* [Requirements]:
Rewrite the data from the line with "This screenshot has width=1280, height=720." up to and including the line with "so click(x=559, y=162)." as a numbered list, skipping any blank lines. Leave out everything before and after that span.

#### Dataset entries ####

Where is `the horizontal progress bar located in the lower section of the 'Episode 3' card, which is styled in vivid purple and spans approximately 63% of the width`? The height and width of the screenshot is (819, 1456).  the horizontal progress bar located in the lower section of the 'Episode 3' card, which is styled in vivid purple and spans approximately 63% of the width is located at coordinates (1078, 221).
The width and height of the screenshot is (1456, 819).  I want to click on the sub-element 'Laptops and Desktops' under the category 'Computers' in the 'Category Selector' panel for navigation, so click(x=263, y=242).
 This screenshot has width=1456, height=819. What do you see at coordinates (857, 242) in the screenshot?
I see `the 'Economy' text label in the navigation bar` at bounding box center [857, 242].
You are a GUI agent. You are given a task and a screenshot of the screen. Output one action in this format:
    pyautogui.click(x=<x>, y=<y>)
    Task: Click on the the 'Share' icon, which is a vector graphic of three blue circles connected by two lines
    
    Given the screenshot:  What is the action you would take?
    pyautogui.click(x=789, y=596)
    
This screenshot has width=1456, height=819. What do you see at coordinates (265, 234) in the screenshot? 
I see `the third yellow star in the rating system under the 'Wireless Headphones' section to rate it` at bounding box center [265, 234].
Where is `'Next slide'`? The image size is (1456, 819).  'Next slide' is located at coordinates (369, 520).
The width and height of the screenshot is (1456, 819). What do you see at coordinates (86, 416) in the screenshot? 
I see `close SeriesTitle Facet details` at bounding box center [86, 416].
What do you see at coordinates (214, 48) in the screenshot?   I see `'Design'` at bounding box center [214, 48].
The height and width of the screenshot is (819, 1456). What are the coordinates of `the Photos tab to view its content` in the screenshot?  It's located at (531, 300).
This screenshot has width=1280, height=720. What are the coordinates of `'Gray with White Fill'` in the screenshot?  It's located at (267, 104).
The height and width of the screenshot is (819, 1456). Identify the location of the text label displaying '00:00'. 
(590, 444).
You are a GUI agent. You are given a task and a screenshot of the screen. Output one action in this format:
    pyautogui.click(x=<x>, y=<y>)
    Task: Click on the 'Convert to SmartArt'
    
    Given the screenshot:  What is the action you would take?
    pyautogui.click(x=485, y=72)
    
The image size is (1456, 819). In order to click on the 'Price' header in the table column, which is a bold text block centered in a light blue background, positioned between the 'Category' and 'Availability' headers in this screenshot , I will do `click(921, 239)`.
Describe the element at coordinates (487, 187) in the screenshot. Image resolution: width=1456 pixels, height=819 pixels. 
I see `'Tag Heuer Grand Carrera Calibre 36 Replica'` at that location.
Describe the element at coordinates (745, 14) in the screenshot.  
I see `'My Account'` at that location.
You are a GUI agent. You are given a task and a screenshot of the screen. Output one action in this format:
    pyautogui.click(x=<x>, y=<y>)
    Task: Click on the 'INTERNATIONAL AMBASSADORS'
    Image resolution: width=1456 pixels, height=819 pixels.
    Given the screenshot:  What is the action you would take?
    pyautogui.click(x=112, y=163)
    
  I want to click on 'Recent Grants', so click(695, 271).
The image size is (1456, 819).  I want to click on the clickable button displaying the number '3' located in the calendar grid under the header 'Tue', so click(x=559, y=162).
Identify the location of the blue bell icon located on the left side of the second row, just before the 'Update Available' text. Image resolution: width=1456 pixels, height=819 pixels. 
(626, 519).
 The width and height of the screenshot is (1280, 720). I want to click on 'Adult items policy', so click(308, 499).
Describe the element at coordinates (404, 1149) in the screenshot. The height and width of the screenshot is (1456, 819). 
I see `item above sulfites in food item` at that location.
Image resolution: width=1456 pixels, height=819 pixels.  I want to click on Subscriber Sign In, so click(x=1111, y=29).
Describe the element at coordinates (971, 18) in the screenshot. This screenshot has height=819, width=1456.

####

* [The response]:
1. This screenshot has width=1280, height=720. What are the coordinates of `'Gray with White Fill'` in the screenshot?  It's located at (267, 104).
2. The height and width of the screenshot is (819, 1456). Identify the location of the text label displaying '00:00'. 
3. (590, 444).
4. You are a GUI agent. You are given a task and a screenshot of the screen. Output one action in this format:
5.     pyautogui.click(x=<x>, y=<y>)
6.     Task: Click on the 'Convert to SmartArt'
7.     Given the screenshot:  What is the action you would take?
8.     pyautogui.click(x=485, y=72)
9. The image size is (1456, 819). In order to click on the 'Price' header in the table column, which is a bold text block centered in a light blue background, positioned between the 'Category' and 'Availability' headers in this screenshot , I will do `click(921, 239)`.
10. Describe the element at coordinates (487, 187) in the screenshot. Image resolution: width=1456 pixels, height=819 pixels. 
11. I see `'Tag Heuer Grand Carrera Calibre 36 Replica'` at that location.
12. Describe the element at coordinates (745, 14) in the screenshot.  
13. I see `'My Account'` at that location.
14. You are a GUI agent. You are given a task and a screenshot of the screen. Output one action in this format:
15.     pyautogui.click(x=<x>, y=<y>)
16.     Task: Click on the 'INTERNATIONAL AMBASSADORS'
17.     Image resolution: width=1456 pixels, height=819 pixels.
18.     Given the screenshot:  What is the action you would take?
19.     pyautogui.click(x=112, y=163)
20.   I want to click on 'Recent Grants', so click(695, 271).
21. The image size is (1456, 819).  I want to click on the clickable button displaying the number '3' located in the calendar grid under the header 'Tue', so click(x=559, y=162).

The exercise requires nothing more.